PROBLEM | Look through the listing underneath for "navigation", and copy every line that has it.

DATASET RECORDS |

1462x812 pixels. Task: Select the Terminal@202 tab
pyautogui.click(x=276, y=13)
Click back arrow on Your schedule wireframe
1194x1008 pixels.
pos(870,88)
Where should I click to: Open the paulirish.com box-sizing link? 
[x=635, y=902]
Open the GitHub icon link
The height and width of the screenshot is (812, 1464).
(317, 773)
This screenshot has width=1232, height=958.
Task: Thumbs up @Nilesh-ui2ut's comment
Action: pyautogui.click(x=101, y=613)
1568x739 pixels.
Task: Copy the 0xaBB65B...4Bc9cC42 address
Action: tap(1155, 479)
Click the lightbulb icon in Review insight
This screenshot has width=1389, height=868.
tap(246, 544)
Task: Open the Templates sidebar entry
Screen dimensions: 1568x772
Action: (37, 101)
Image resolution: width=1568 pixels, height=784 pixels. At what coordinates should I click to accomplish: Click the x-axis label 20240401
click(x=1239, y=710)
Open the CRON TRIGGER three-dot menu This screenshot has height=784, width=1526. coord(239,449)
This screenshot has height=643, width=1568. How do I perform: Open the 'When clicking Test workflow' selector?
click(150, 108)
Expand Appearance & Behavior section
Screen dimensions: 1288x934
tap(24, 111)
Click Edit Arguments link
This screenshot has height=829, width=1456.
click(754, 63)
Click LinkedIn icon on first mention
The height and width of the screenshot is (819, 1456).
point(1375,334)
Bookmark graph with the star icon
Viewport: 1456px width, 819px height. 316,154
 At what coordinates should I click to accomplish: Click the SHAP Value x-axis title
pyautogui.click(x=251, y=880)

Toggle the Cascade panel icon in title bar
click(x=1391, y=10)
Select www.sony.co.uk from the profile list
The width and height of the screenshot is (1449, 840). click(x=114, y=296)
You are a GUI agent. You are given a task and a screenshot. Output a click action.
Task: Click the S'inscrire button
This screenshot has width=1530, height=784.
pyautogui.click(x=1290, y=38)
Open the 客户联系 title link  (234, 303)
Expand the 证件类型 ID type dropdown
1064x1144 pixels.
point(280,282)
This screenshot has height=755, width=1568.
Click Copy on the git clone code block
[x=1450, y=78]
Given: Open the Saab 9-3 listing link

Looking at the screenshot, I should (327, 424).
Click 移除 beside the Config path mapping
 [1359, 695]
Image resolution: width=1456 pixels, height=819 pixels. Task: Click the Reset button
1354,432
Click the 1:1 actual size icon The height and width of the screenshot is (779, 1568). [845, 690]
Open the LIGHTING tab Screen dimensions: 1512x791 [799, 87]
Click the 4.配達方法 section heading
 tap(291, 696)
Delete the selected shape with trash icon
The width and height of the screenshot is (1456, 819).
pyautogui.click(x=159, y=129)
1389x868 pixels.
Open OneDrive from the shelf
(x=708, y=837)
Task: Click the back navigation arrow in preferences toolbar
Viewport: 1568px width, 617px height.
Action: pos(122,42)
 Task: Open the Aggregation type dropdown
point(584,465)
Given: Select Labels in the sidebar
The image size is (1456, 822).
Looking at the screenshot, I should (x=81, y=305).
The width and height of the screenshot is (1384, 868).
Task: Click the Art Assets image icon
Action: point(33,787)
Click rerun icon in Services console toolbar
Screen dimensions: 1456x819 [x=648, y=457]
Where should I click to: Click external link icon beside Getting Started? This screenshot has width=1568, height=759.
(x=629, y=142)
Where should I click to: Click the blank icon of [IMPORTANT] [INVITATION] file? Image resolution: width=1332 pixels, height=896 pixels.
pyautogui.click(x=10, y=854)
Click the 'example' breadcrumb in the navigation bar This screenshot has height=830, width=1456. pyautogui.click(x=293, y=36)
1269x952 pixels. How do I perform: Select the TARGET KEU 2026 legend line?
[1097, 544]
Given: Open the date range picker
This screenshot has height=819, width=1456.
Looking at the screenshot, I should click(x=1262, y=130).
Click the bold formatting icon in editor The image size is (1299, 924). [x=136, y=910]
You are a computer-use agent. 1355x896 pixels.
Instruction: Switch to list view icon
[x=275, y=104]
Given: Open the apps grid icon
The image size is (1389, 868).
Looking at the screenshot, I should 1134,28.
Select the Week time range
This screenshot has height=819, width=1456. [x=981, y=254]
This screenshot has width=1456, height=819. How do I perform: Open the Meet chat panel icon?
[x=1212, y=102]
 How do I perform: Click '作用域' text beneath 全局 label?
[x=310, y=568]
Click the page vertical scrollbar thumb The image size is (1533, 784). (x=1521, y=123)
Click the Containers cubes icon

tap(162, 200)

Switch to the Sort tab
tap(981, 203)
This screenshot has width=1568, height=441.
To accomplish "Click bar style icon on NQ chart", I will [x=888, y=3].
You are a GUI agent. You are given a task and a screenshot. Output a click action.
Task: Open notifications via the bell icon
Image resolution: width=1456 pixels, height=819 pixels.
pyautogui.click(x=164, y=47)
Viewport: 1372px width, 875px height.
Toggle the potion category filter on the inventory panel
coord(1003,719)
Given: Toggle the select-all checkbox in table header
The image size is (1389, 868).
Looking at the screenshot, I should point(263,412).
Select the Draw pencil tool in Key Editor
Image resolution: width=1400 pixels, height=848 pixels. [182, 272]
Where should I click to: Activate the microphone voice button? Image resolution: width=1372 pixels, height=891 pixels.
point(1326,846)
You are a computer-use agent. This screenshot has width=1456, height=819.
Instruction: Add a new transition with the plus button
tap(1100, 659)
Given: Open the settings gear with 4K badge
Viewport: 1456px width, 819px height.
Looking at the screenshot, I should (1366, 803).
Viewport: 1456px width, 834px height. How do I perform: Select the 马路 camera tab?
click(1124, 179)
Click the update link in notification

OUTPUT OF THE TASK |
Task: Click the back navigation arrow in preferences toolbar
Click the 'example' breadcrumb in the navigation bar This screenshot has height=830, width=1456. pyautogui.click(x=293, y=36)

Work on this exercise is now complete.